Fly the friendly skies with automated CDC verification for DO-254

By Kurt Takara and Kevin Campbell |  No Comments  |  Posted: May 19, 2022
Topics/Categories: EDA Topics, EDA - Verification  |  Tags: , , , , ,  | Organizations:

CDC-related metastability is hard to catch by hand and processes are error prone. Tools offer a more comprehensive approach.

With the number of independent clock domains found on today’s highly integrated and concurrent designs is growing. According to a 2018 Wilson Research study, 89 percent of all IC/ASIC designs and 90 percent of FPGAs have two or more asynchronous clock domains, with many designs having five, ten, or more. This means that the probability of metastability bugs is significant in almost all designs.

Metastability is a common problem for designs with asynchronous clock domains. Traditional simulation does not accurately analyze multi-clock designs. Verifying metastability effects and clock domain crossings (CDC) by hand is very difficult and extremely error prone. Instead, DO-254 projects for aviation electronics need an automated solution designed specifically for CDC verification to bridge the knowledge gap between design and verification teams and ensure comprehensive prevention of CDC issues, metastability in particular.

The trouble with metastability

Metastability occurs in digital circuits when the clock and data inputs of a flip-flop change values at approximately the same time. This can create problems on paths transmitting data between asynchronous clock domains. When the data changes in the setup/hold window, the flip-flop output oscillates and settles to a random value (Figure 1). The output of the flip-flop is said to have gone metastable and will lead to incorrect design functionality, such as data loss or data corruption on CDC paths. This arises in every design containing multiple asynchronous clocks.

Figure 1. Clock domains, metastability, and mean time between failure calculations (Siemens EDA)

Figure 1. Clock domains, metastability, and mean time between failure calculations (Siemens EDA – click to enlarge)

Metastability is a serious problem in safety-critical designs in that it frequently causes chips to exhibit intermittent failures. These failures generally go undetected during simulation and static timing analysis. A typical verification methodology simply does not consider potential bugs from clock-domain crossing paths. Thus, if CDC paths are not explicitly verified, CDC bugs are typically identified in the actual hardware device in the field.
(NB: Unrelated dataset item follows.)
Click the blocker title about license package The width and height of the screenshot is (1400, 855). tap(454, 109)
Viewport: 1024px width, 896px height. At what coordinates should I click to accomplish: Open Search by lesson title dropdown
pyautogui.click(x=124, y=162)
For DO-254 projects, catching faulty operation ‘in the field’ means critical bugs may not be caught until an in-flight failure.
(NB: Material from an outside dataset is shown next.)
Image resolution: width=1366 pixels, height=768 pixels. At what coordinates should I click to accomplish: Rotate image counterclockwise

Designers are generally aware of the metastability problem and try to implement logic to isolate the outputs of the metastable registers such that this metastable value does not propagate into the rest of the design. For example, experienced designers add synchronizers between clock domains, create protocols for transferring data between domains, and try to avoid situations where data from multiple clock domains reconverge (Figure 2).
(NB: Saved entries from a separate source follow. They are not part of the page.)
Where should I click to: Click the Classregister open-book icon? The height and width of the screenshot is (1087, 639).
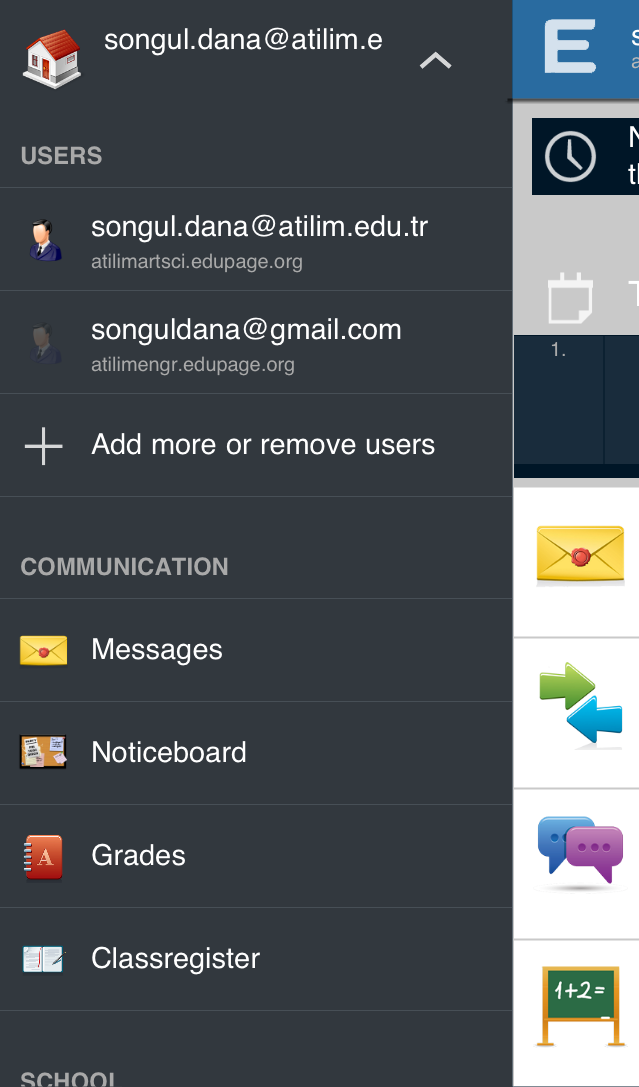pyautogui.click(x=43, y=959)
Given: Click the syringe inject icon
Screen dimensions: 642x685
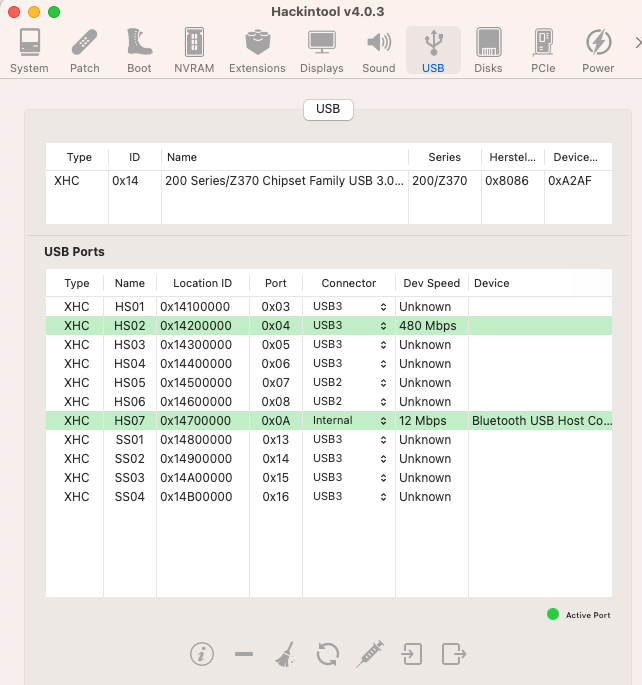Looking at the screenshot, I should coord(370,654).
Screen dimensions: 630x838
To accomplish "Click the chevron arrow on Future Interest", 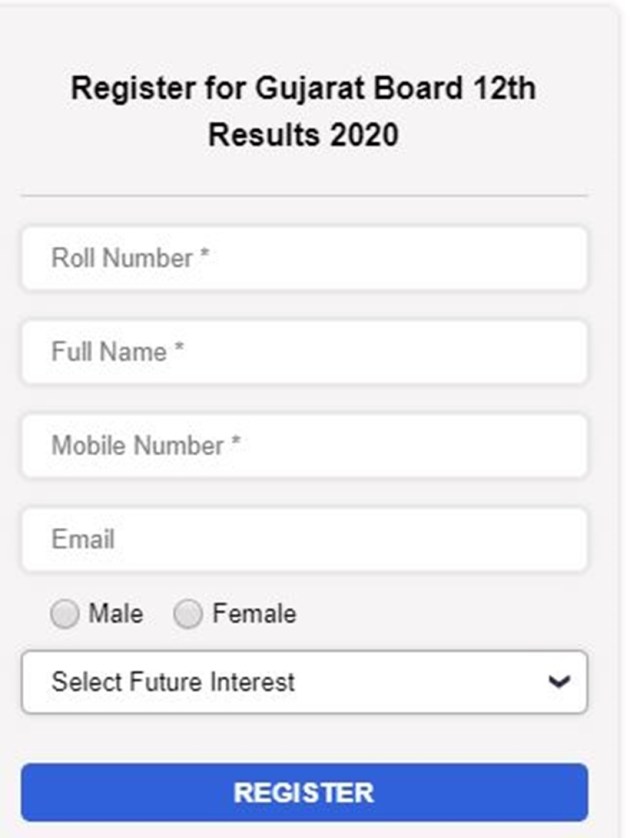I will pyautogui.click(x=560, y=682).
Figure 2. Potential CDC errors (Siemens EDA)

Figure 2. Potential CDC errors (Siemens EDA)

However, it is very easy to leave out needed synchronizers, or place one incorrectly such that it does not work as expected. Even careful manual code reviews easily miss these problems. Reconvergence issues are among the most dangerous and insidious CDC problems and almost impossible to find through manual code reviews. The effects of CDC issues can be highly data dependent and may only exhibit themselves in corner cases when a combination of a specific data value crosses the CDC boundary while the design is in a specific vulnerable state.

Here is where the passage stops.